That was Roy Hibbert’s stat line Thursday night in Atlanta.

And I’m giving him a standing ovation today.


Because there’s one thing about Hibbert’s act that didn’t show up in last night’s stat line.

No pouting.

It’s easy to admire the stars—especially when they’re shining brightly on center stage.

It would be easy in this space to laud Indiana Pacers players Paul George, David West and George Hill after their on-the-court performance in Atlanta Thursday night. And they—and other Pacers players—certainly deserve cheers for beating the Hawks in a do-or-die game.

Sometimes, though, other stars shine just as brightly as the obvious ones. You just have to look a little off-camera to see them.

Thursday night, Hibbert put on a performance that could serve as an example for any young athlete competing at any level. When the cameras were on him, and even when they weren’t, he was a true role model.

I’m not cheering Hibbert for his play on the court, but the way he handled himself last night off the court.

Warming the pines during a big game is tough for anyone to handle. I would imagine it’s a little more difficult for Hibbert, an NBA all-star, who has turned himself into one of the league’s best big men in the last four years.

When the chips were down Thursday night, Hibbert was mostly parked on the bench. He barely played more than one-fourth of the game. He played 18 fewer minutes last night than he averaged during the regular season.

But the fact is, Hibbert has seemed like a fish out of water in this first-round playoff series. So Pacers coach Frank Vogel benched him last night in favor of smaller and faster players who could spread the floor and counter Altanta's lineup.

Much of the local media and hometown fans have been screaming for that move for the better part of the last 10 days. Hibbert had become a drag on the Pacers.

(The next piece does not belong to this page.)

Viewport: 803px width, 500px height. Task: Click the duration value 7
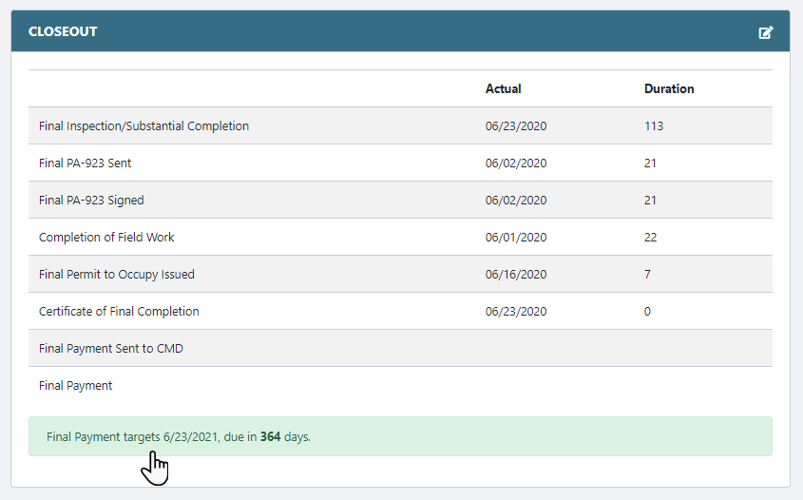[x=647, y=274]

And I imagine that realization for Hibbert hurt.

But instead of wearing a frown or scowl like someone who just missed the last train home, Hibbert stood on the sidelines waving a towel, clapping, cheering his teammates, seemingly trying to will the Pacers to victory any way he could. During timeouts, he was the first one off the bench congratulating his teammates for their play and urging them forward.

Maybe it was all an act. If it was, it was a good one. I prefer to think what fans saw Thursday night was genuine.

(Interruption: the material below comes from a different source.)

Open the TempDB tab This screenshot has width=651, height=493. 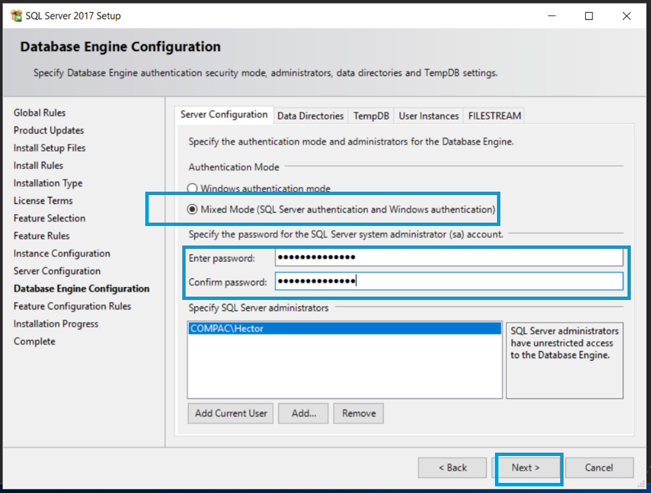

Either way, Hibbert buried the desire that all big-time athletes have--to shine when the spotlight is on. He sidelined his own desires for the good of the whole. That's a rare quality in our stars these days.

And for that I’m rising up out of my chair today and putting my hands together for No. 55.   

  • Kudos to Roy
    Roy also was cheering hard in game 4 at Atlanta while on the bench. We still believe in you Roy. Atlanta just have too many mobile big guys that don't play underneath.
  • Good Sportsmanship
    Just when it looked like it was out of style, the big man demonstrated it.
  • Hibbert #1 (55)
    I don't normally agree with most of your comments, but I think you are dead on today. It surely would be great if more sports figures would or could act accordingly. Great Job Roy!!!
  • Really?
    No pouting should be a given in professional sports. Hibbert is paid close to $170,000 a game and put up a goose egg in a game that almost ended their season and we are going to applaud him for almost ending the season? One would argue that a character role model should not be mutually exclusive from a role model that perform AND has great character (see Joakim Noah). Apply this to a business perspective. Would it make sense to be one of the highest paid performers on a sales team, but have the lowest sales (even though you are supportive of your teammates that are performing well?) That doesn’t sound right? Game 7 will show the real Hibbert. Does he have the fight, the Eye of The Tiger or will he continue to let the ATL bigs walk all over him?
  • agree.....but
    I agree that Roy's attitude and character has never seemed to be in doubt. What really stands out for me is how much roy's actions stick out...we've basically gotten to the point where in pro sports we expect pouting, bad attitudes, and me first attitudes. doesn't say a whole lot about our athletes when we feel the need to applaud being a decent human being.
  • Seriously?
    This is worth an article? There is no way possible Hibbert could have possibly pouted by being benched. His play has been horrendous. Look at his +/- numbers. If you recall Alex Rodriguez was benched during the World Series a few years ago because he couldn't hit. A-Rod reacted the same way; he supported the team. That's what a descent teammate does. That's what a player does when they know they're playing terrible. It's not worthy of an article praising him. This would be a relevant article if Hibbert were to take himself out of the games and/or series, which is what should be done by himself or Vogel. If he did that for the better of the team it would be a relevant story. He's an awful match-up with the Hawks and he's killing the team. No need to write an article about an NBA player that is doing what he obviously has to do because of his terrible play on the court.